待办任务: 统计下方材料中有多少行含有字符串“accomplish”，区分大小写，只需给出行数。

单词与元素位置数据:
··········
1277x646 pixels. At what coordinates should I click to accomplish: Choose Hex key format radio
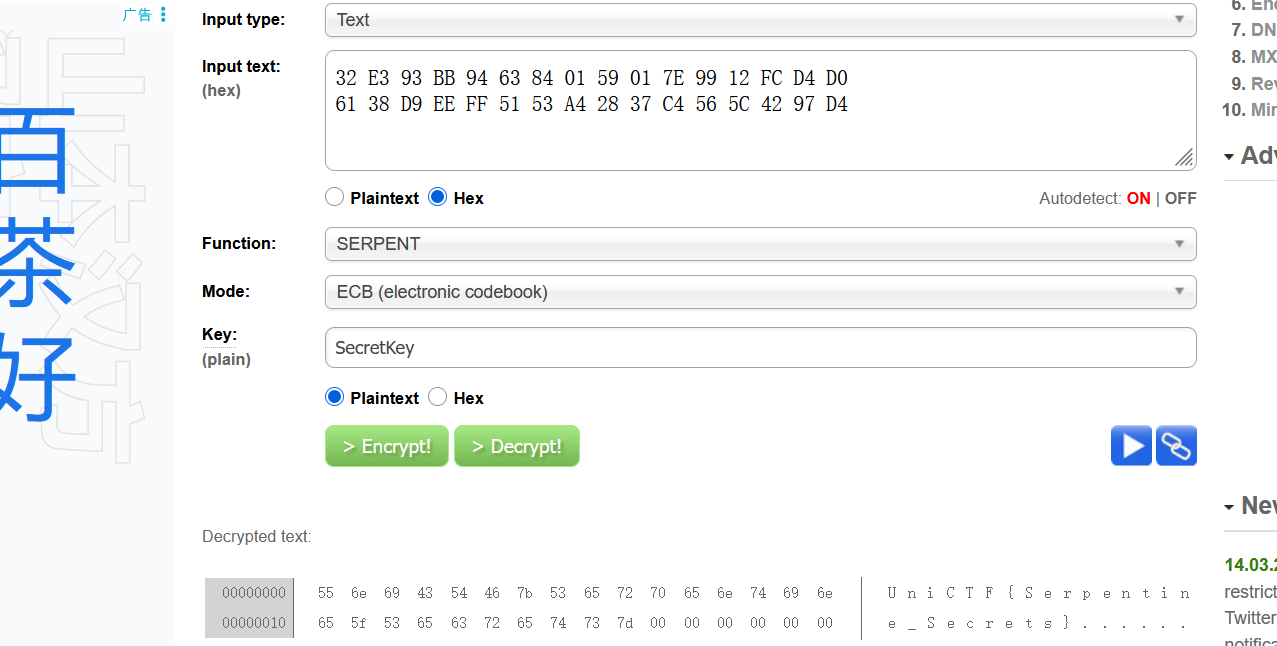pos(437,398)
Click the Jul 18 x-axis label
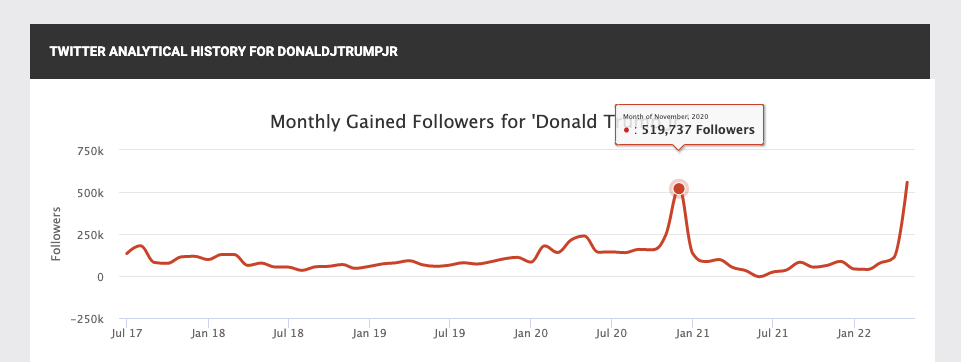Image resolution: width=961 pixels, height=362 pixels. pyautogui.click(x=288, y=334)
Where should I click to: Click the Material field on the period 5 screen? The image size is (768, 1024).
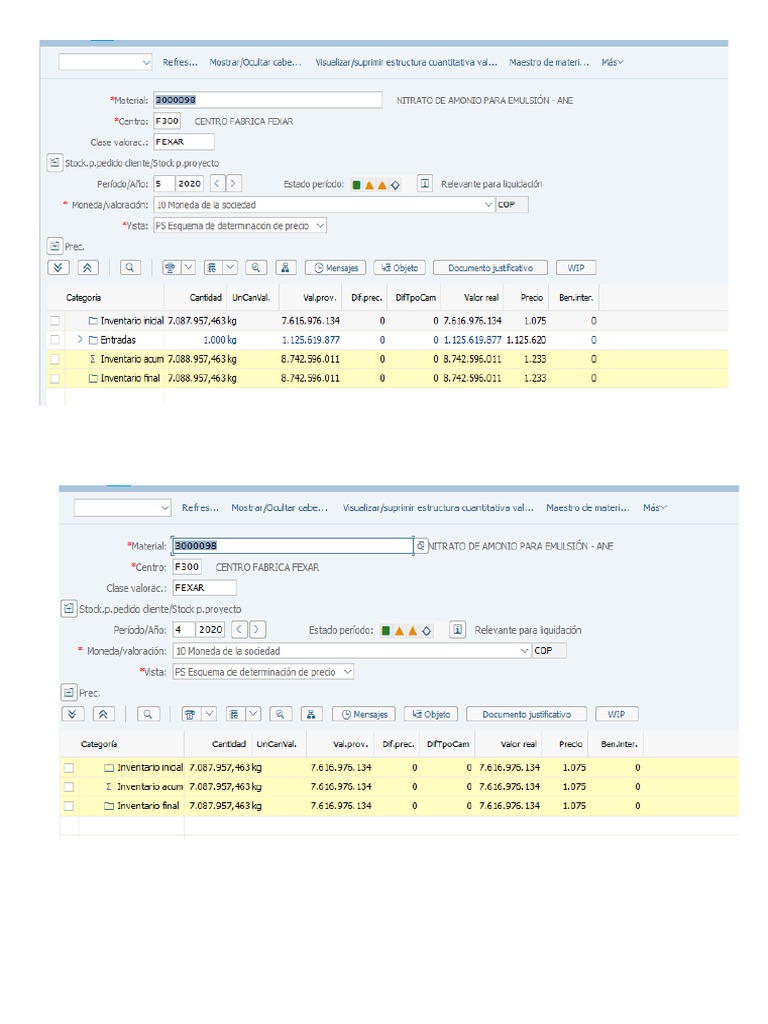266,100
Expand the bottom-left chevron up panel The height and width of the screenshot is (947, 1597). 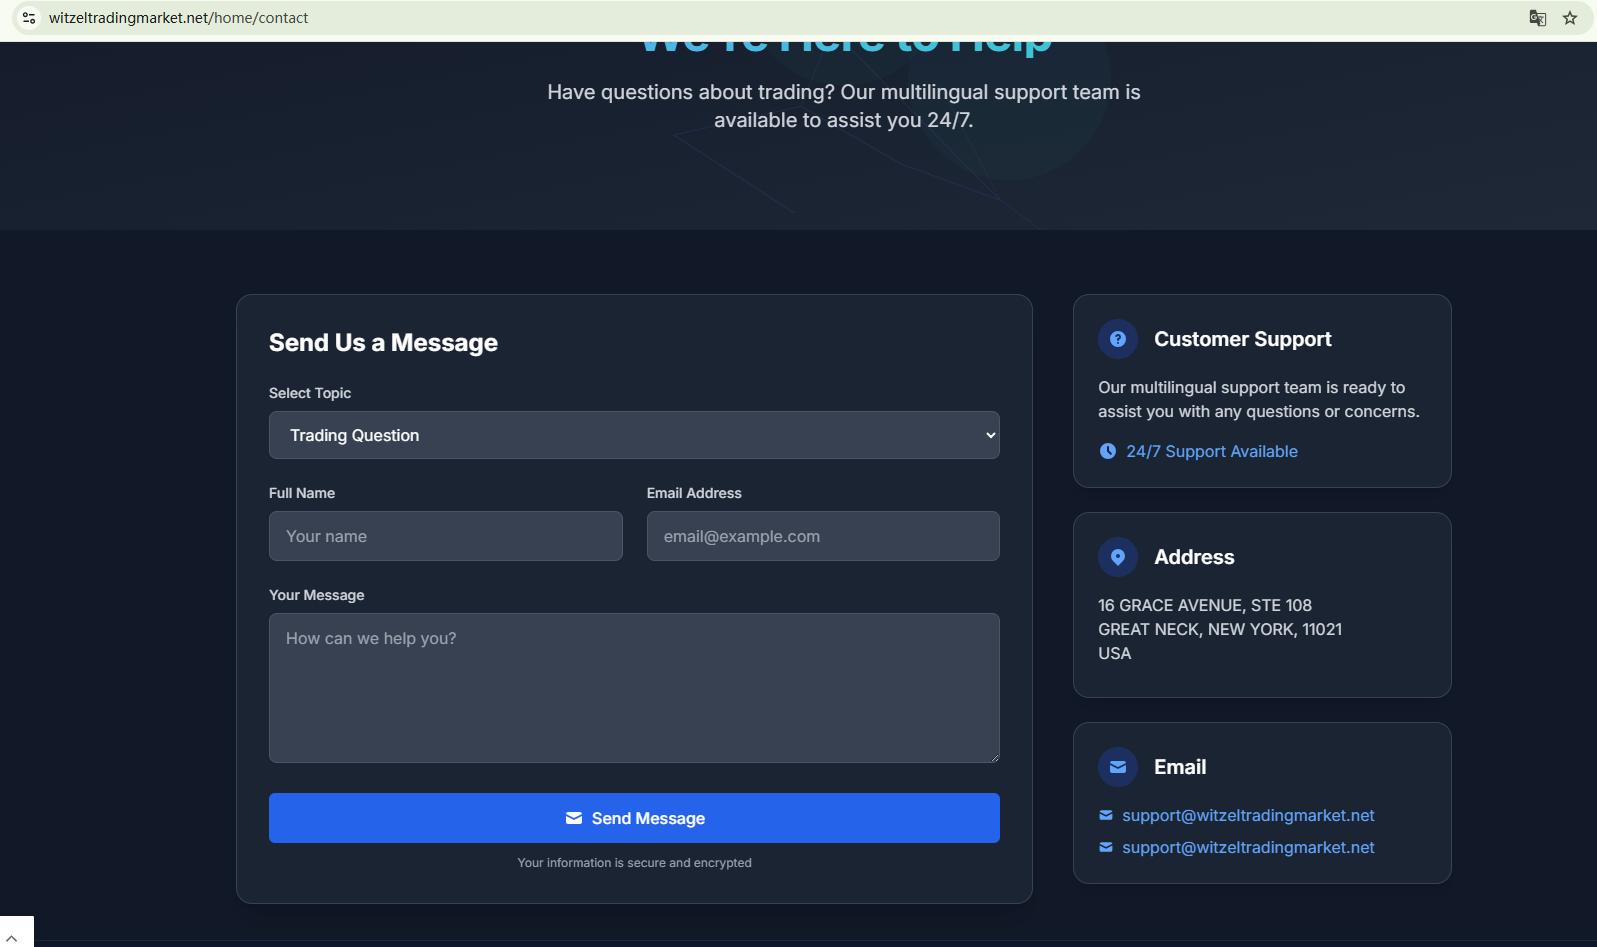click(x=12, y=938)
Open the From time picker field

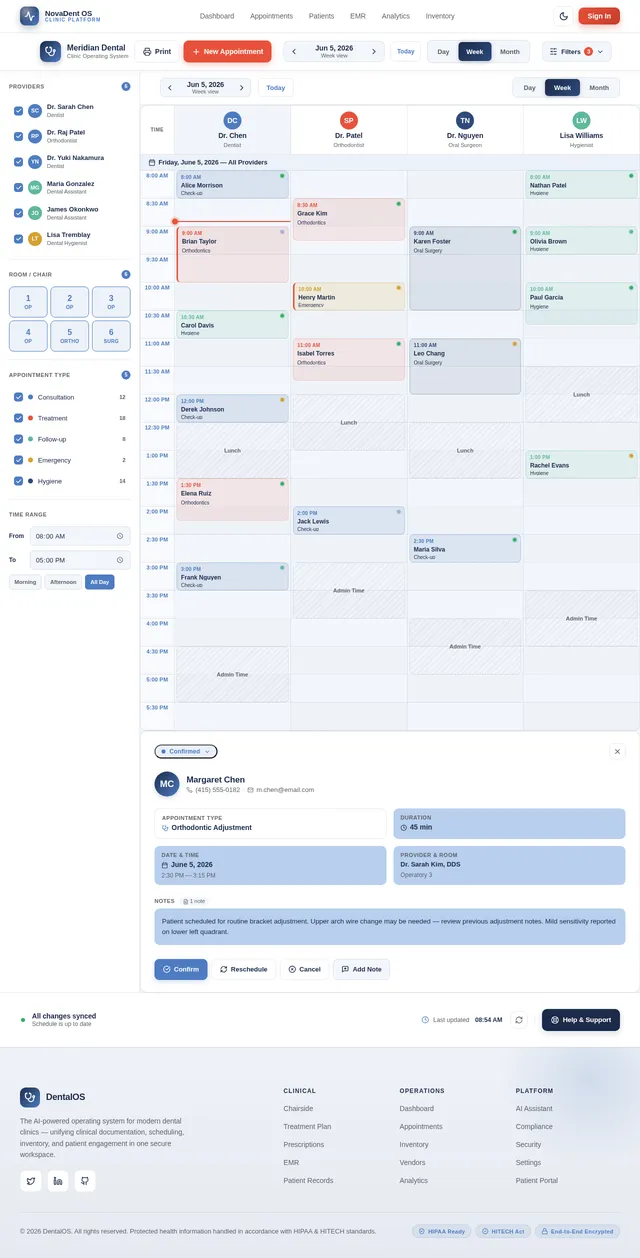click(x=80, y=536)
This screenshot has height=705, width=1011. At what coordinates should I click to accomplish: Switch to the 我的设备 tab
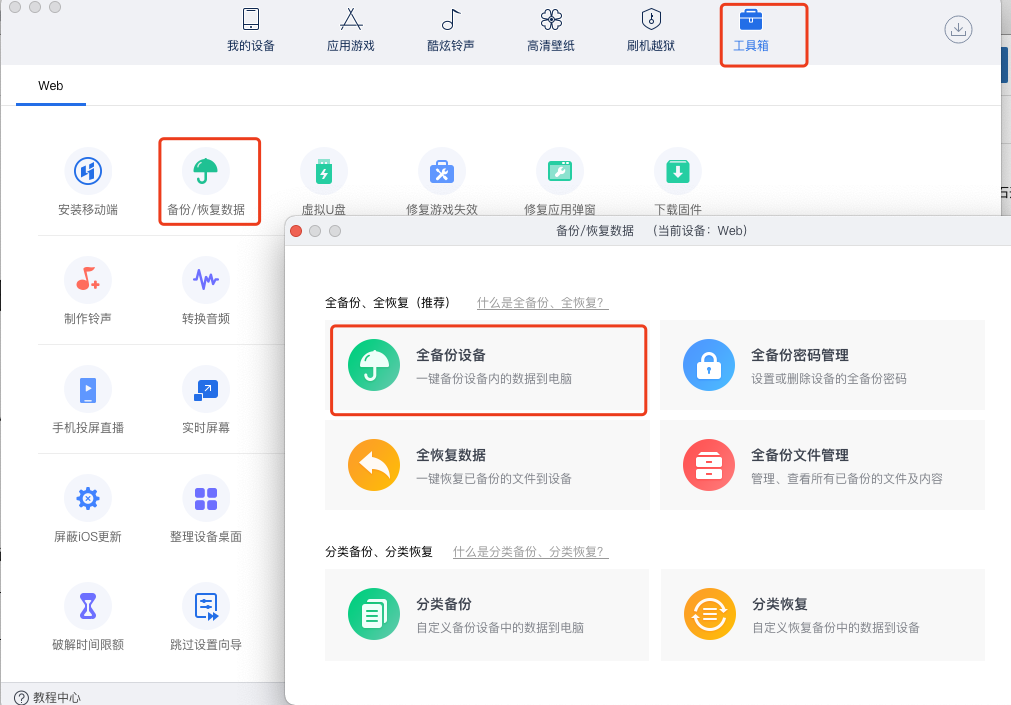(250, 31)
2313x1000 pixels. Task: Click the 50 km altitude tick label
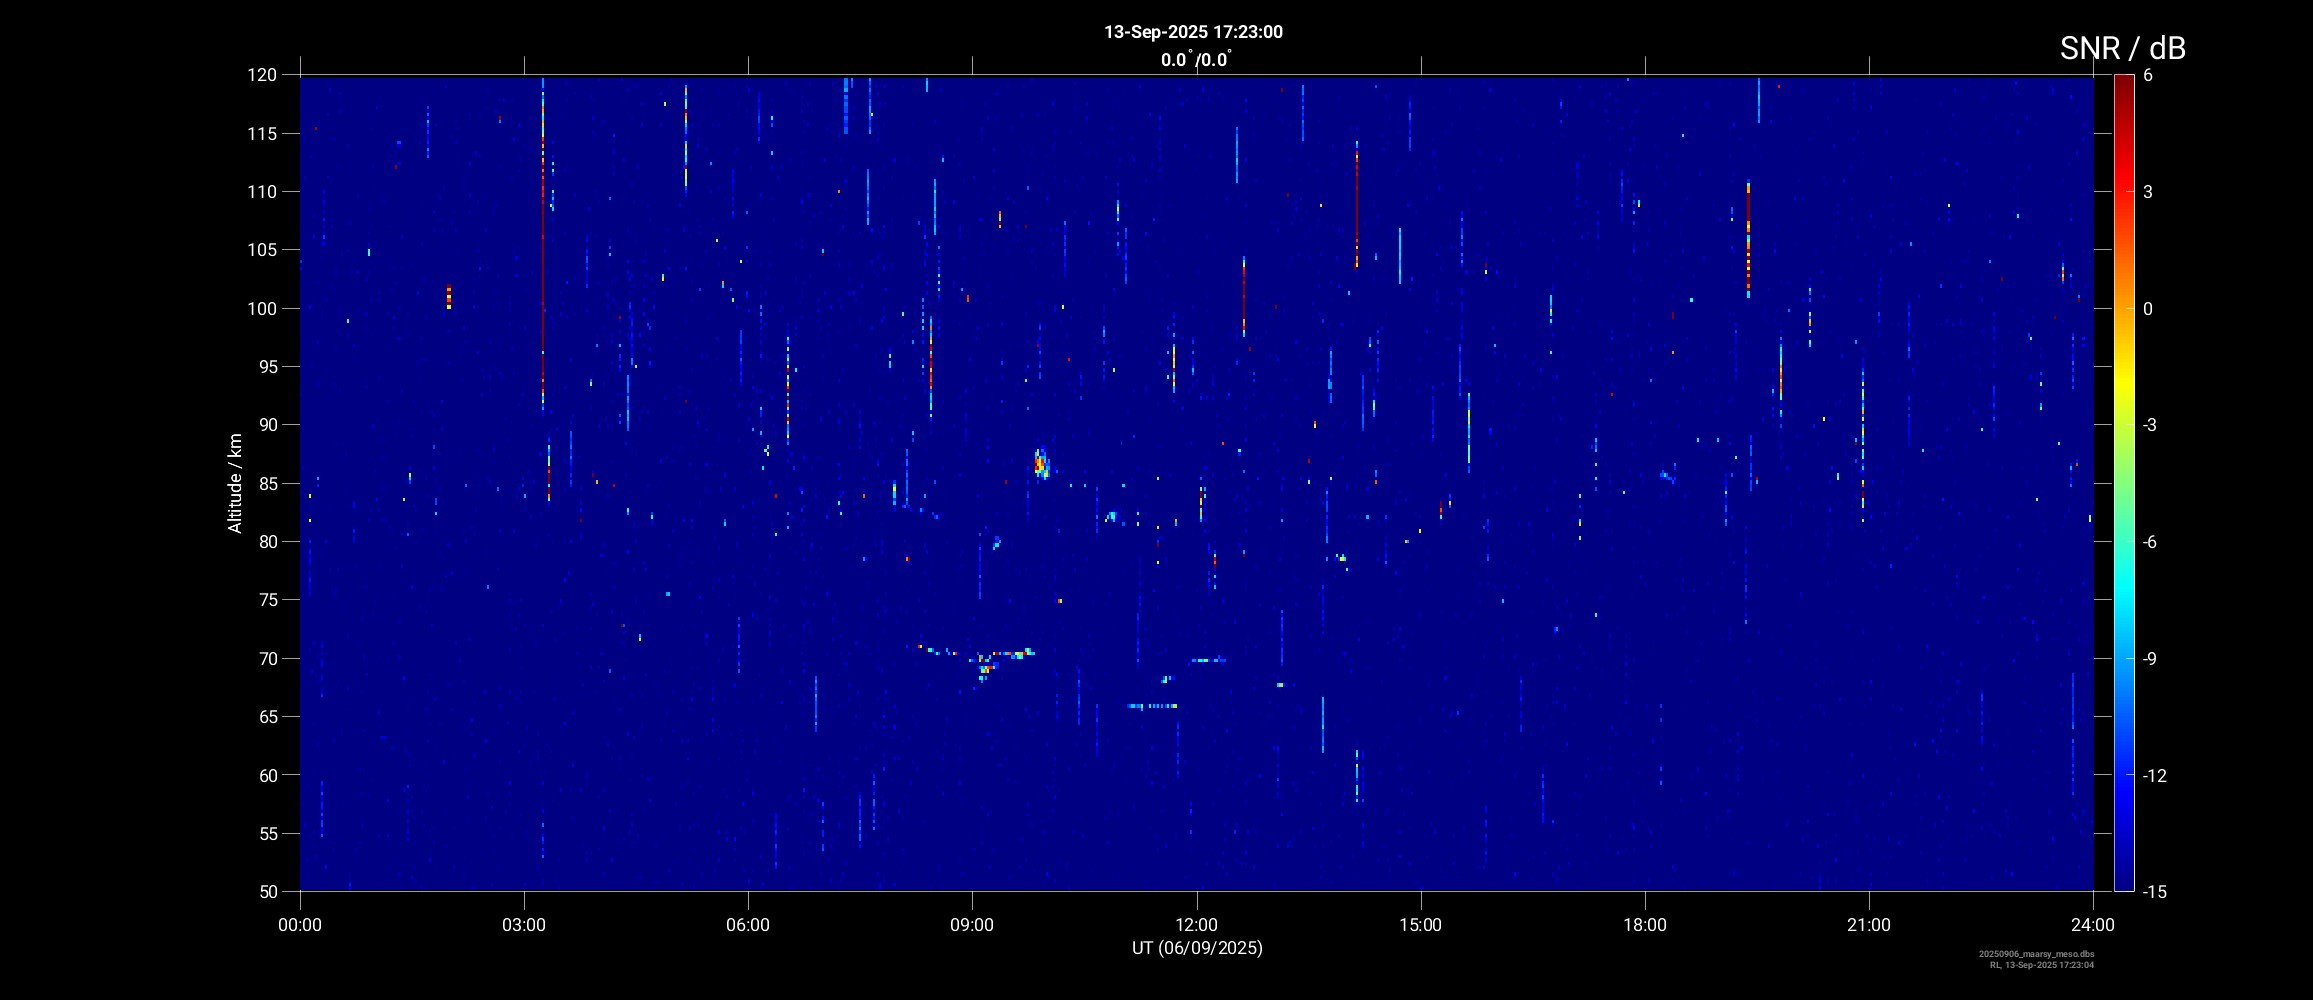pos(268,891)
··········
正确输出: 2